_Описание задания:_ Воспроизведите дословно фрагмент исследуемого текста между словами «Случай миссис О'С.» и «состояния и реминисценции.» включительно.

_Исследуемый текст:_
Человек, который принял жену за шляпу и другие истории из врачебной практики - Сакс Оливер
Постскриптум
«Ко мне ни разу не обращались за консультацией по поводу одних только реминисценций», – утверждает Хьюлингс Джексон; Фрейд, напротив, говорит, что «невроз есть реминисценция». Ясно, что одно и то же понятие употребляется здесь в двух различных смыслах. Цель психоанализа – заменить ложные или вымышленные реминисценции истинной памятью, анамнезом прошлого (именно такая память – неважно, обладает она глубоким или тривиальным смыслом – оживает в ходе психических судорог). Известно, что Фрейд восхищался Хьюлингсом Джексоном, однако нет никаких сведений о том, что сам Джексон, доживший до 1911 года, когда-либо слышал о Фрейде.
Случай миссис О'С. замечателен наличием в нем глубокой связи как с научными результатами Джексона, так и с идеями Фрейда. У нее возникли отчетливо джексоновские реминисценции, однако в качестве психоаналитического «анамнеза» прошлого они успокоили и исцелили ее. Подобные случаи невероятно ценны, поскольку они служат мостом между физиологией и личностью. Если хорошенько присмотреться, в них можно различить путь к науке будущего – неврологии живого внутреннего опыта. Не думаю, что такая наука удивила бы или возмутила Хьюлингса Джексона. Более того, уверен, что именно о ней мечтал он в 1880 году, описывая сновидные состояния и реминисценции.

_Собранный материал:_
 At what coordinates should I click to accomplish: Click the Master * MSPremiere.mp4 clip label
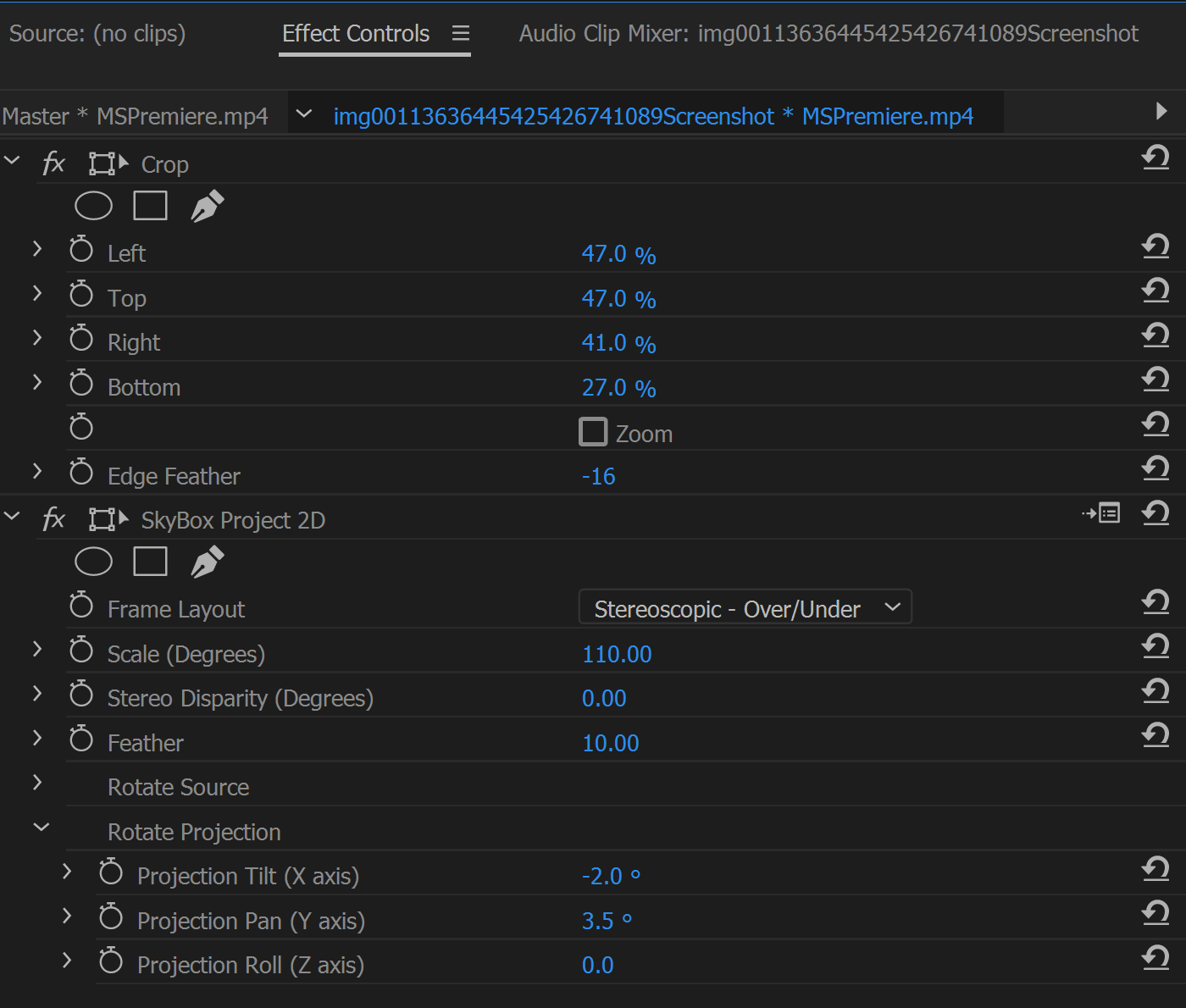pyautogui.click(x=136, y=116)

_Ответ:_
Случай миссис О'С. замечателен наличием в нем глубокой связи как с научными результатами Джексона, так и с идеями Фрейда. У нее возникли отчетливо джексоновские реминисценции, однако в качестве психоаналитического «анамнеза» прошлого они успокоили и исцелили ее. Подобные случаи невероятно ценны, поскольку они служат мостом между физиологией и личностью. Если хорошенько присмотреться, в них можно различить путь к науке будущего – неврологии живого внутреннего опыта. Не думаю, что такая наука удивила бы или возмутила Хьюлингса Джексона. Более того, уверен, что именно о ней мечтал он в 1880 году, описывая сновидные состояния и реминисценции.